A pasta reforçou que as ações contra os agentes seguem os princípios do devido processo legal e que eventuais objetos apreendidos serão encaminhados para análise da Polícia Federal.
Desdobramentos judiciais
Os quatro policiais presos nesta sexta-feira responderão inicialmente por corrupção passiva, crime que prevê penas de 2 a 12 anos de prisão, além de multa. Os investigadores não descartam novos desdobramentos, já que os materiais apreendidos nas buscas podem revelar novos elementos sobre a extensão do esquema.
Além dos policiais, empresários e artistas envolvidos nas rifas ilegais também podem ser responsabilizados, caso fique comprovada a participação consciente no esquema de pagamento de propina ou na ligação com o crime organizado.
Cultura e criminalidade
O caso revela um cenário delicado envolvendo a cultura do funk e sua popularização nas redes sociais. Embora o estilo musical tenha ganhado reconhecimento artístico e espaço na mídia tradicional, a falta de regulação em torno da monetização digital — como rifas, sorteios e promoções — abriu brechas para a atuação de criminosos.
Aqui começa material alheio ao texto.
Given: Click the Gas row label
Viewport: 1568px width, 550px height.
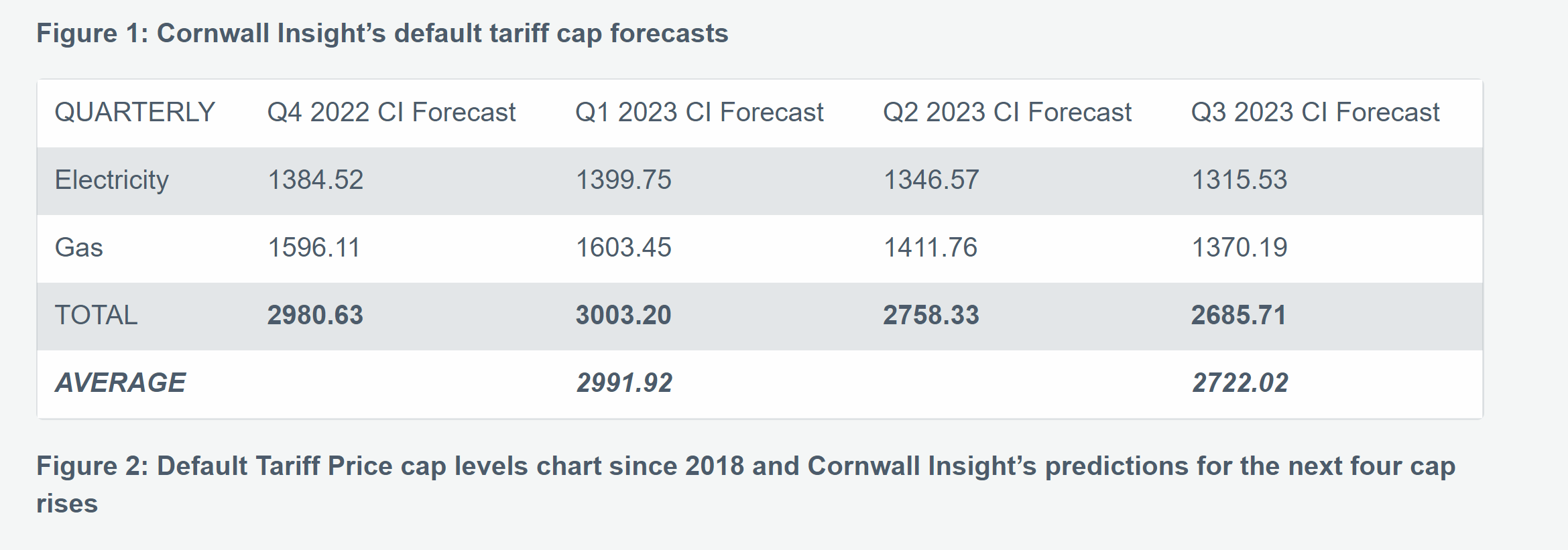Looking at the screenshot, I should pyautogui.click(x=79, y=248).
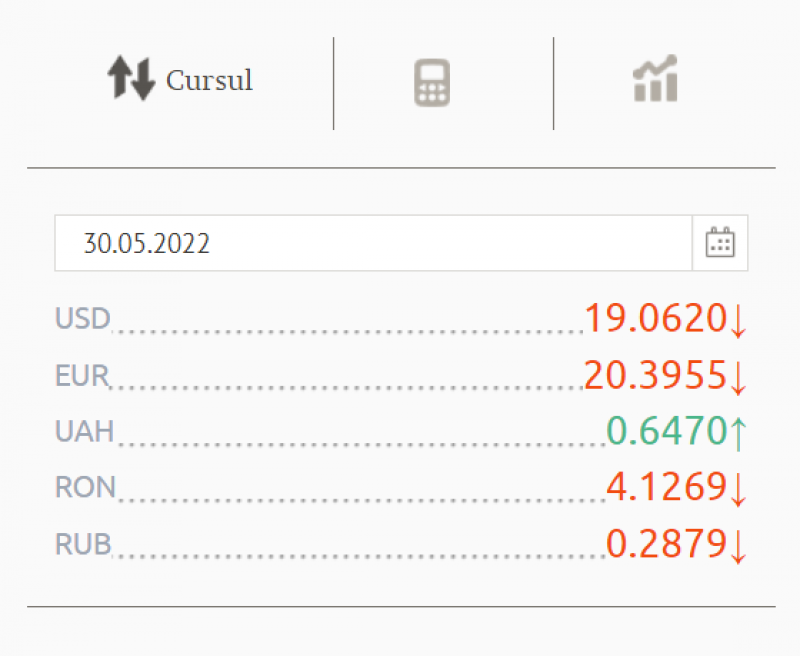800x656 pixels.
Task: Select the EUR currency label
Action: 81,376
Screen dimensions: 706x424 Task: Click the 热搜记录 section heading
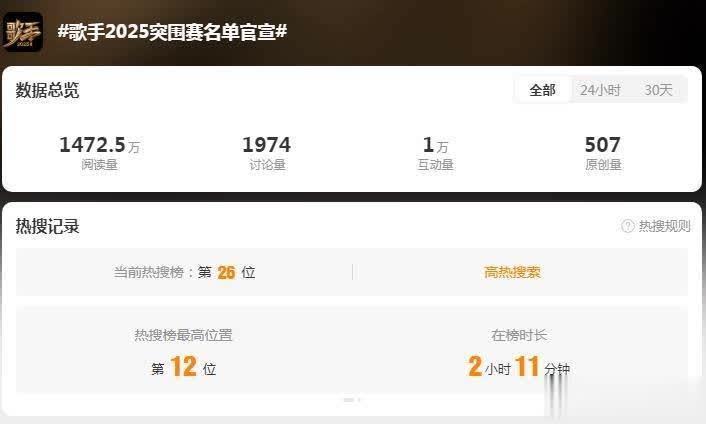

Investigadores ressaltam, no entanto, que nem todos os artistas envolvidos tinham conhecimento do esquema. Em muitos casos, a relação com os policiais acontecia sob ameaça velada ou coação direta. “Era pagar ou ser alvo de investigação”, afirmou um dos promotores envolvidos no caso, sob anonimato.
A operação segue em andamento, e os materiais apreendidos nesta nova fase serão periciados. A expectativa é que novas denúncias sejam apresentadas nos próximos meses.